--- START ---
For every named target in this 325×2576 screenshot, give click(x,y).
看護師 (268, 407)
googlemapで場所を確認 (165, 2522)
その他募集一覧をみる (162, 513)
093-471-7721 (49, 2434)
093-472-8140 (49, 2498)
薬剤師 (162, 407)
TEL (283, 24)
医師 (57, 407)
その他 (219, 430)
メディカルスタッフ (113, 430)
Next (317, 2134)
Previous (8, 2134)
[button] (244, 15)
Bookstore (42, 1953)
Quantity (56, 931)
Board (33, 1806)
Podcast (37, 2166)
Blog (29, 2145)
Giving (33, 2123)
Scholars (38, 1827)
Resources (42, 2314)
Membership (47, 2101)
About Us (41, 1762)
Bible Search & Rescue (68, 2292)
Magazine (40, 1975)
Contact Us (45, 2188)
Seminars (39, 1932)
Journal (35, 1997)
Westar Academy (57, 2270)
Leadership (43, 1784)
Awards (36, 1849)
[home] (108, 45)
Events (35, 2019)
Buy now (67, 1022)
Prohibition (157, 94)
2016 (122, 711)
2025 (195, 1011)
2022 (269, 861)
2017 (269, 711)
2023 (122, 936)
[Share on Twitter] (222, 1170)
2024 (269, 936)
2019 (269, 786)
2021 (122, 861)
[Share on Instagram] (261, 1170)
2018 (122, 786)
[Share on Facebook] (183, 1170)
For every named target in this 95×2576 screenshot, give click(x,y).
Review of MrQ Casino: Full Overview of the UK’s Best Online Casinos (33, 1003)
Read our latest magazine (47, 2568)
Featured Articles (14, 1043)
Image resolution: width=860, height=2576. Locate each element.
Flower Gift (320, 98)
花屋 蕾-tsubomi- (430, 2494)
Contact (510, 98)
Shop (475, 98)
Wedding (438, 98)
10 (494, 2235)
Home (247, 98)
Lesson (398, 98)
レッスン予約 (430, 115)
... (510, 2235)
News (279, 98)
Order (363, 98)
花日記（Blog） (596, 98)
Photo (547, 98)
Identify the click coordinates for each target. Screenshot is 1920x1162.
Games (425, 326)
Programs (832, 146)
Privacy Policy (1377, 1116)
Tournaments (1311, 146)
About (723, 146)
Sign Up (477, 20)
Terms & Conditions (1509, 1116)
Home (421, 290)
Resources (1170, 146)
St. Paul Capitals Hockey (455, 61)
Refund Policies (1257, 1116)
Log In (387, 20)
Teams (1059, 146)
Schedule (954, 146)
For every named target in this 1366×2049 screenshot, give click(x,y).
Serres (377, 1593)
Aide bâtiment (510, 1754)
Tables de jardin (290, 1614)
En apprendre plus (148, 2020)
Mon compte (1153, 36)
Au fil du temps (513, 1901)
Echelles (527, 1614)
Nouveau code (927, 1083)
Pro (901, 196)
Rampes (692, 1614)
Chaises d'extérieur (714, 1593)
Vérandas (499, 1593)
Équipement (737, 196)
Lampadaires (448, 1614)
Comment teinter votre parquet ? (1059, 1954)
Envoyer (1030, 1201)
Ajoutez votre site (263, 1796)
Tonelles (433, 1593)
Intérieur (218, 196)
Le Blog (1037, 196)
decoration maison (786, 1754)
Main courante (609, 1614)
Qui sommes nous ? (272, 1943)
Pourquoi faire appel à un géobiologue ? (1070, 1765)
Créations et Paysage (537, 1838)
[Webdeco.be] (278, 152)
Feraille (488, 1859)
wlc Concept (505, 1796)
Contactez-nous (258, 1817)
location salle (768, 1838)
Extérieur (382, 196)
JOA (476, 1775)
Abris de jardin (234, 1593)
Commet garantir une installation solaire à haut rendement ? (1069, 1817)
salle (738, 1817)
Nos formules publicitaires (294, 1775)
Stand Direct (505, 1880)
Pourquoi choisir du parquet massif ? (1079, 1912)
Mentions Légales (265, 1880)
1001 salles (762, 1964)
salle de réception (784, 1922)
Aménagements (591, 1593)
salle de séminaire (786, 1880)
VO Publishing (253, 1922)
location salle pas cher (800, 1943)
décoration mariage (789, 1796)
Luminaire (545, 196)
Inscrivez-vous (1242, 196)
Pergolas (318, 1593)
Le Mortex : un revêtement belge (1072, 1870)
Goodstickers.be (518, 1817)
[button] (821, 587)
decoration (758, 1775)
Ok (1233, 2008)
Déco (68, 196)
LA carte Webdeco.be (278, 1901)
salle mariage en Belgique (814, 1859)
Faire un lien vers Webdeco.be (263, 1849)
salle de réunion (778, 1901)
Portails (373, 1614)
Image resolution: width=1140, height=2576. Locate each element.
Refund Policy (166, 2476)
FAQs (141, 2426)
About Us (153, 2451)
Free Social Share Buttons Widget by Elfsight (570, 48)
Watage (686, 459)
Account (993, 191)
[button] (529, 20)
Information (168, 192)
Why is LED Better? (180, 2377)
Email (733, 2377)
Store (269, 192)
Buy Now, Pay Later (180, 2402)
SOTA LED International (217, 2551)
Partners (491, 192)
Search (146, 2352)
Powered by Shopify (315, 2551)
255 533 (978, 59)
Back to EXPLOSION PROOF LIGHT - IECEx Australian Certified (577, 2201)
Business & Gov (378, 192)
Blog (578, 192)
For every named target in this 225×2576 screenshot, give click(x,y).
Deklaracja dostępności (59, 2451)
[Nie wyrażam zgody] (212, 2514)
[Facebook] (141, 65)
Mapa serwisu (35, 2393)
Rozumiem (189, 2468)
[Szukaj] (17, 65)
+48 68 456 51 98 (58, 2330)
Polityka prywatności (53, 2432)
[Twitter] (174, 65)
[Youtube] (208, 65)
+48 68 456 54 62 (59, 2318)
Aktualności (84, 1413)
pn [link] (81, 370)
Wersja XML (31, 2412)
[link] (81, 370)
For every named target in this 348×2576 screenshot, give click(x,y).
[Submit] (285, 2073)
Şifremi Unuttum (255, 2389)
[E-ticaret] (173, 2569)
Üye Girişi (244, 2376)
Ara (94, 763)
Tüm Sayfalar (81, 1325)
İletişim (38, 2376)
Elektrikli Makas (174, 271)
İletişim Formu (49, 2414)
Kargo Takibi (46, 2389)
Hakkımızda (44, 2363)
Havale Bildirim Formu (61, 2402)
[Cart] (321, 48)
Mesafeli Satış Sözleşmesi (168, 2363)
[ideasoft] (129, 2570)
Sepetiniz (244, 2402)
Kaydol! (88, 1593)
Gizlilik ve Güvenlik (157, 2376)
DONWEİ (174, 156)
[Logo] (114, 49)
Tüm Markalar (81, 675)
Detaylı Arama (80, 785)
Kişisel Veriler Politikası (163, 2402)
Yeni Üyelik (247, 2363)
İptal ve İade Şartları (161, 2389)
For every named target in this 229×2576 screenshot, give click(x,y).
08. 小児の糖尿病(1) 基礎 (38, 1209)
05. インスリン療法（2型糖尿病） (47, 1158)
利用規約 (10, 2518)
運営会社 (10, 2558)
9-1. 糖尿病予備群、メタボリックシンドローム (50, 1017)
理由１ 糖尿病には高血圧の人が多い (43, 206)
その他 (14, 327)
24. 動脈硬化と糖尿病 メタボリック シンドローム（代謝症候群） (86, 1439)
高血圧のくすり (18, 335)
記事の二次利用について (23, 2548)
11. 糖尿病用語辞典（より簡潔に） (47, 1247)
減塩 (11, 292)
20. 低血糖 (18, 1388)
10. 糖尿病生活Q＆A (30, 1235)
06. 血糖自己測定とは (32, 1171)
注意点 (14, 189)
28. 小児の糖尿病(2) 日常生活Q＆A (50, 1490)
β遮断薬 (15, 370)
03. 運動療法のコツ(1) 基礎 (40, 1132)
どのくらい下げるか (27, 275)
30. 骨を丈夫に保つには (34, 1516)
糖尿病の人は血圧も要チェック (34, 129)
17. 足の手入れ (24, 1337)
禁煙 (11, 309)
--- END ---
Return each line of the data where the word "every" appears.

For every named target in this 325×2576 screenshot, give click(x,y).
For every named target in this 95×2576 screenshot, give click(x,y).
For every named target in this 1366×2049 screenshot, give click(x,y).
For every named target in this 225×2576 screenshot, give click(x,y).
For every named target in this 348×2576 screenshot, give click(x,y).
For every named target in this 229×2576 screenshot, give click(x,y).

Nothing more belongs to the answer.